Tierce: In yesterday’s “Deal Book,” there was a squib about what John Kenneth Galbraith’s study of the 1929 Crash has to tell us about the Madoff Fraud: the first is not the worst.

Vespers: Joseph O’Neill writes! Well, of course…but don’t hold your breath between publications. How exciting, then, to read, at Maud Newton, that Mr O’Neill is a contributor to the current issue of Granta! I rush to yesterday’s mail, and there it is, “Fathers.” Turn to page 76, “Portrait of My Father” — a common title in the book. But what’s this, only three pages! 


§ Matins. No president of the United States has ever been so grossly affronted/insulted, but Mr Bush’s failure to recognize this fact makes me extra glad that shoes were thrown.

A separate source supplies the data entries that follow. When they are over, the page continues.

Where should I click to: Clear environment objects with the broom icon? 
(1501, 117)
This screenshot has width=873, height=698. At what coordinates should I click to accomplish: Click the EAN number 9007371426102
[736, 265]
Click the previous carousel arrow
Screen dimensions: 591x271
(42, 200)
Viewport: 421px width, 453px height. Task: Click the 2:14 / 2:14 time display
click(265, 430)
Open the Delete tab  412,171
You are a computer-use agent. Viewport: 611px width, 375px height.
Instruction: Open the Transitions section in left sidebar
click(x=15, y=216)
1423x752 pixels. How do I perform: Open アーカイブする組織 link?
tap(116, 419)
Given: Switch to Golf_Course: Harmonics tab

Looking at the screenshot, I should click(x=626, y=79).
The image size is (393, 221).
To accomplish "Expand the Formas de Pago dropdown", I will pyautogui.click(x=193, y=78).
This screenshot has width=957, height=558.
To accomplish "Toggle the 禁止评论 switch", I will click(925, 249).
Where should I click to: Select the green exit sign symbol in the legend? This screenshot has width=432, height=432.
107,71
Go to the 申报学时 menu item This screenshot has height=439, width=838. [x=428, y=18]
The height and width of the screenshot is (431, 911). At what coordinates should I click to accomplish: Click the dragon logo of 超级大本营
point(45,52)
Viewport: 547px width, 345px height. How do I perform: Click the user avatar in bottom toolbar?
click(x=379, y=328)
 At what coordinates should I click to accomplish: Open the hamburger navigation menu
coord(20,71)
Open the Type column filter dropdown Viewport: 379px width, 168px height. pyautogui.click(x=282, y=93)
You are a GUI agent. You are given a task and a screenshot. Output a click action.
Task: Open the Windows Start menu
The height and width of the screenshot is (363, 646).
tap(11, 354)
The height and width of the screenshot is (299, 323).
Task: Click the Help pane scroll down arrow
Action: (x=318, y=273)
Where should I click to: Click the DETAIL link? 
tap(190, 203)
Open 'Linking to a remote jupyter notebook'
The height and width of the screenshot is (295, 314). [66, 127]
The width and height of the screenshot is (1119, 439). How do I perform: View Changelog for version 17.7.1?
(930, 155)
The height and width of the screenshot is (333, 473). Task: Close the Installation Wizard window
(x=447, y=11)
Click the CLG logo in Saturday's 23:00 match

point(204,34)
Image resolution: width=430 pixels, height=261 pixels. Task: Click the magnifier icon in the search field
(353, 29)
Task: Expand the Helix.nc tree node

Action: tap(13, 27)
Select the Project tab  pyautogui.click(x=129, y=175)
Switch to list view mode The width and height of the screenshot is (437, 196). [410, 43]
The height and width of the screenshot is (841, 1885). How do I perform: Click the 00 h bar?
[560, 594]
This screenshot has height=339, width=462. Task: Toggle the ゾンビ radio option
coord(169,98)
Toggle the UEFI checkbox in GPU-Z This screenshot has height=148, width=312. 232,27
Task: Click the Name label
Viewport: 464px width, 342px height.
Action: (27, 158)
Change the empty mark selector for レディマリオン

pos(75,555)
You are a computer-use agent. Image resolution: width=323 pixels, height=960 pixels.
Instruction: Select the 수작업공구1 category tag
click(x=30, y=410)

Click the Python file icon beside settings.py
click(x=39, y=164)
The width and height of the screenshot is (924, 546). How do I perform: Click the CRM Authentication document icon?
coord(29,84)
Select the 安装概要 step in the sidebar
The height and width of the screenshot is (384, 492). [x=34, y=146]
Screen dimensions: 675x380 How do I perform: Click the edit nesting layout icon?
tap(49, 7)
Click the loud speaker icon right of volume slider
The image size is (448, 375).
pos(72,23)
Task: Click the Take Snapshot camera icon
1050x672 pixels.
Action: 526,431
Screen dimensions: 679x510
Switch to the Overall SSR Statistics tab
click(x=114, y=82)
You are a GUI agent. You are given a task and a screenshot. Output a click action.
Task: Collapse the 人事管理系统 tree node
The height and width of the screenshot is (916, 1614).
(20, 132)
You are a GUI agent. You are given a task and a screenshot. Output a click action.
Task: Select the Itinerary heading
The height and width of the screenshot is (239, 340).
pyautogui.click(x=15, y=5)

I wouldn’t want to the world to think that mockery of this ridiculous (but dangerous) personage is limited to Americans who wouldn’t have elected him dogcatcher.

Not since the kid pointed out the problem with the emperor’s new clothes has there been such a blast of brisk good sense.

§ Tierce. (Now that I track it down, “The Return of the Bezzle” is an extract from a Times story, by Hugo Dixon and Rob Cox, that appeared on Sunday.)

For students of Galbraith’s seminal account of the 1929 stock market, “The Great Crash,” Mr. Madoff’s suspected fraudulent accomplishments shouldn’t come as a great surprise. In the Galbraith model of a speculative cycle, good times spawn the excess and corruption that eventually bring them to an end. The last good times were especially profitable, fertilizing the ground for especially large frauds.

If history is any guide — and if the late economist’s theory is to be believed — the first frauds to be discovered are not the largest. Mr. Madoff’s losses could be just a foretaste of what will eventually be exposed.

§ Vespers. A great three pages, though. No one who read Blood Dark Track, Mr O’Neill’s book about his grandfather, will be surprised to see that Kevin O’Neill, the writer’s dad — still with us— is surrounded by a palpable cordon of discretion. And what a three pages. We’re given a cursory CV, listening the projects (oil refineries and such) that Mr O’Neill père has worked on around the world. He speaks in the footnotes.

Coolio detail: Kevin O’Neill and my father-in-law worked at Bechtel at the same time! Even cooler, Mr O’Neill has worked on the vital Baku-Tbilisi-Ceyhan pipeline.

Also palpable: Joseph O’Neill’s pride.

(For those of you who just came in, Kevin O’Neill met his wife — and the author’s mother — when he was stationed in her home town, Mersin, Turkey.)